Dataset records
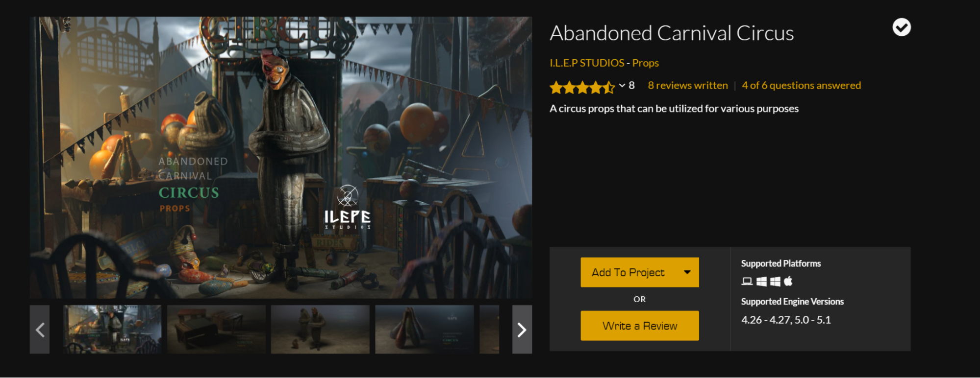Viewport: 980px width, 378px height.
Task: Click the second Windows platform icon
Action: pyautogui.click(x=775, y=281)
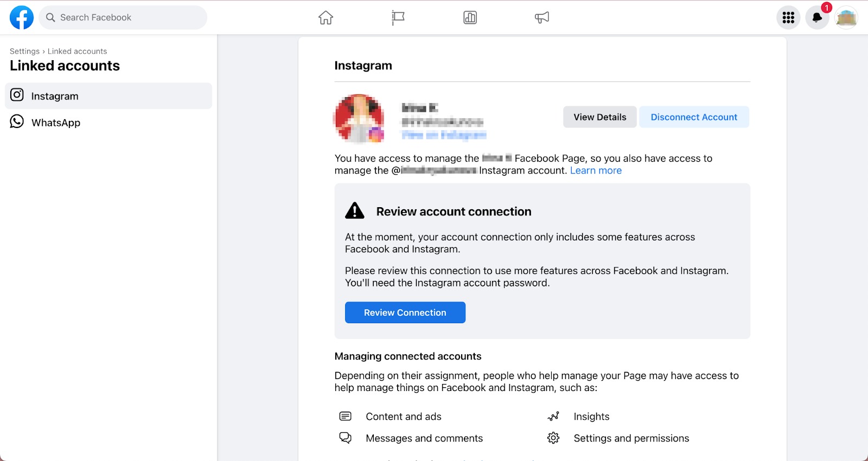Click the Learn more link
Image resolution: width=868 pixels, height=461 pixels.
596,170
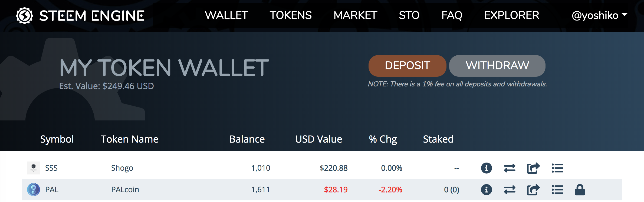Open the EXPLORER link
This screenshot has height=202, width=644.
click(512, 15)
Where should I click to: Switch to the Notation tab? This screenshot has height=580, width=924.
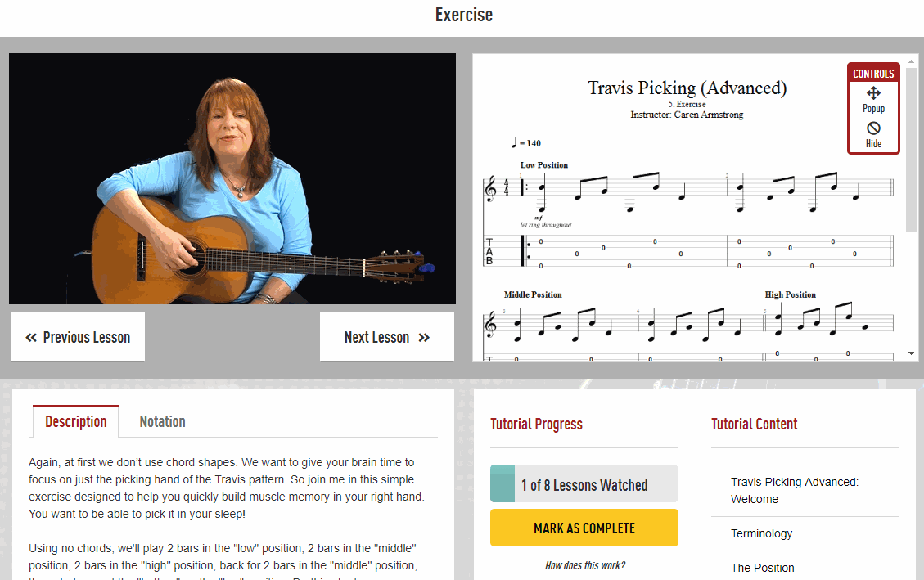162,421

...

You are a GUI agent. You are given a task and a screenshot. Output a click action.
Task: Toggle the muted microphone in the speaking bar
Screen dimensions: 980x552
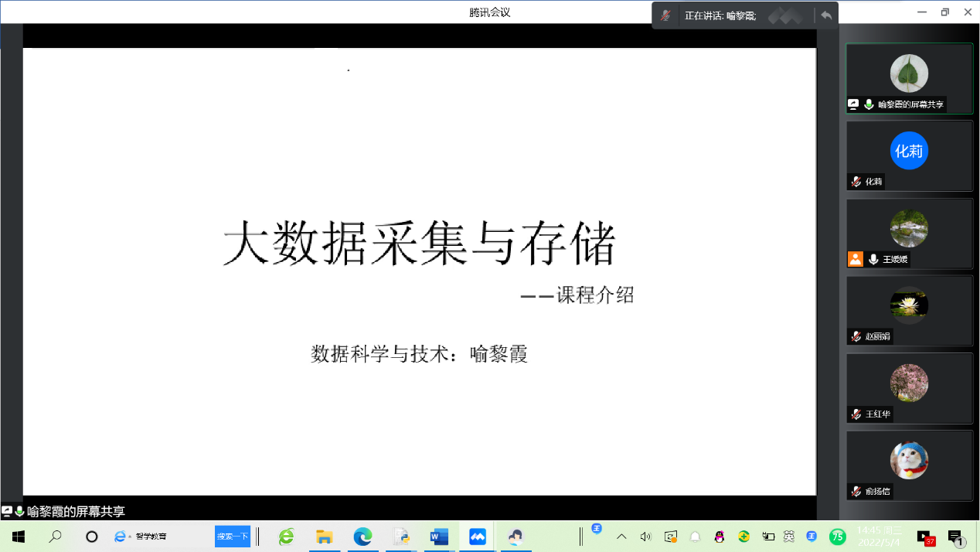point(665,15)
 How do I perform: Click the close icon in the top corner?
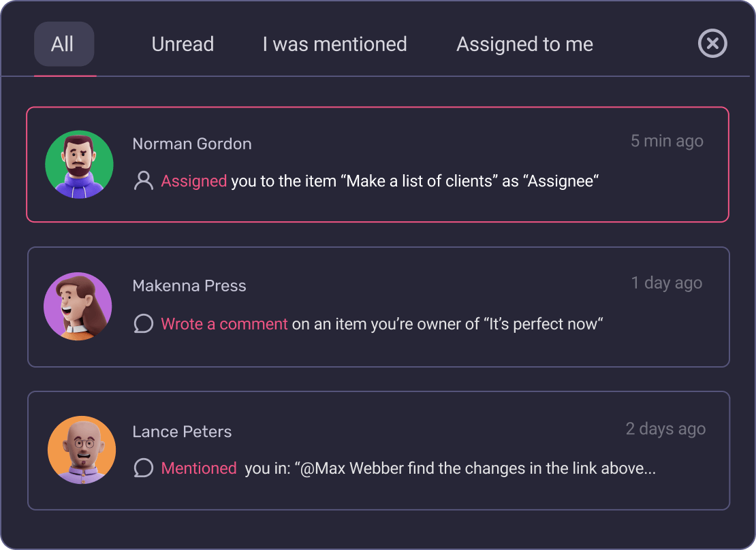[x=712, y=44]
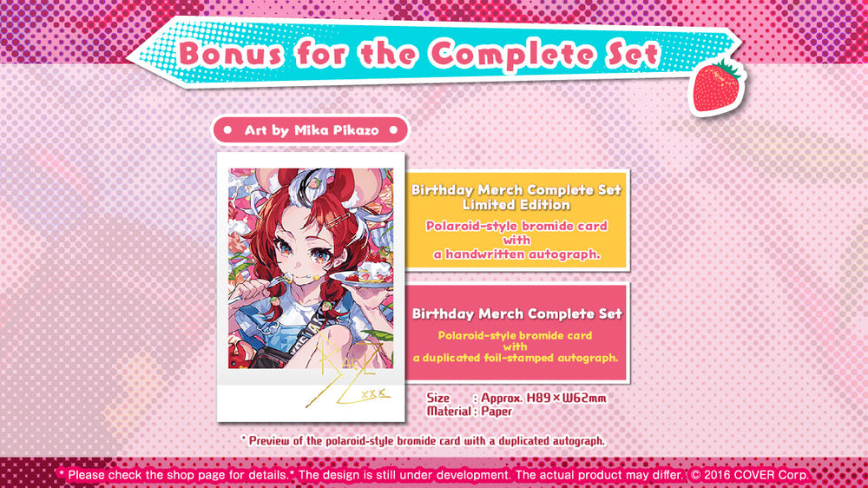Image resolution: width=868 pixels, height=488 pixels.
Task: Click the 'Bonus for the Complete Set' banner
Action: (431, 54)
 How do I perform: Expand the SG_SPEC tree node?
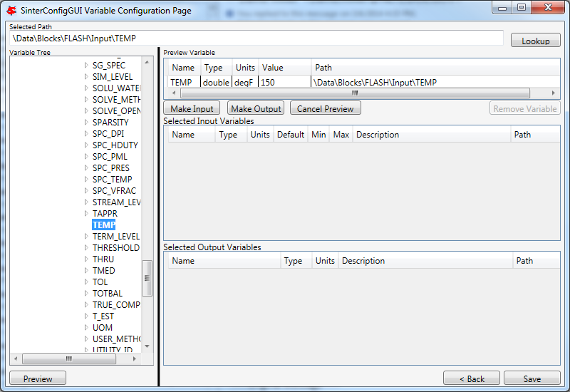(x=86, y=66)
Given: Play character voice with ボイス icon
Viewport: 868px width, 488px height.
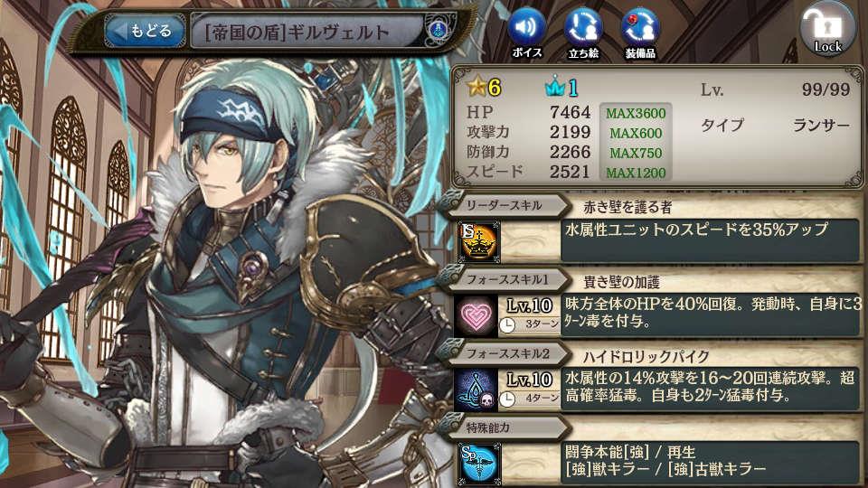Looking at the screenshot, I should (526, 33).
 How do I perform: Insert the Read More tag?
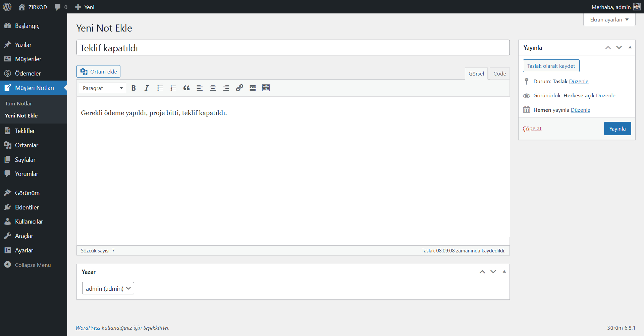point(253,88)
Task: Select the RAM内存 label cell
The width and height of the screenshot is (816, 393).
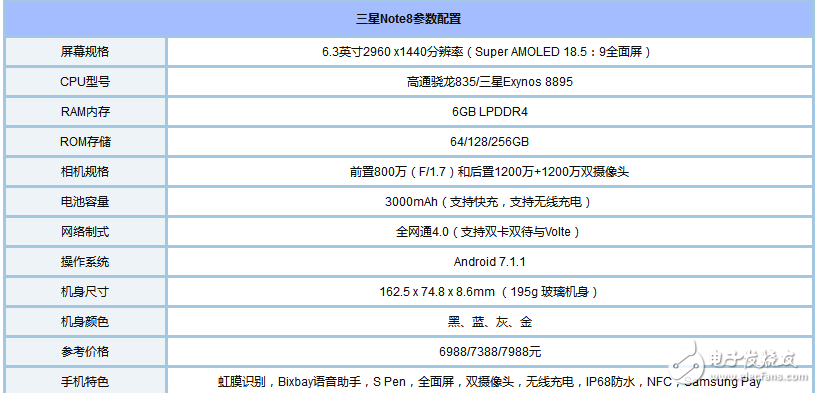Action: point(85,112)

Aim of the exercise:
Between and including the line with "How do I perform: Click" and the line with "Given: Play character voice with ボイス icon", repeat every line exactly as it appears above, with pictures left out.

Completed task:
 How do I perform: Click the close icon in the top corner?
[x=712, y=44]
Image resolution: width=868 pixels, height=488 pixels.
Task: Click the 'Bonus for the Complete Set' banner
Action: (431, 54)
 How do I perform: Expand the SG_SPEC tree node?
(x=86, y=66)
Given: Play character voice with ボイス icon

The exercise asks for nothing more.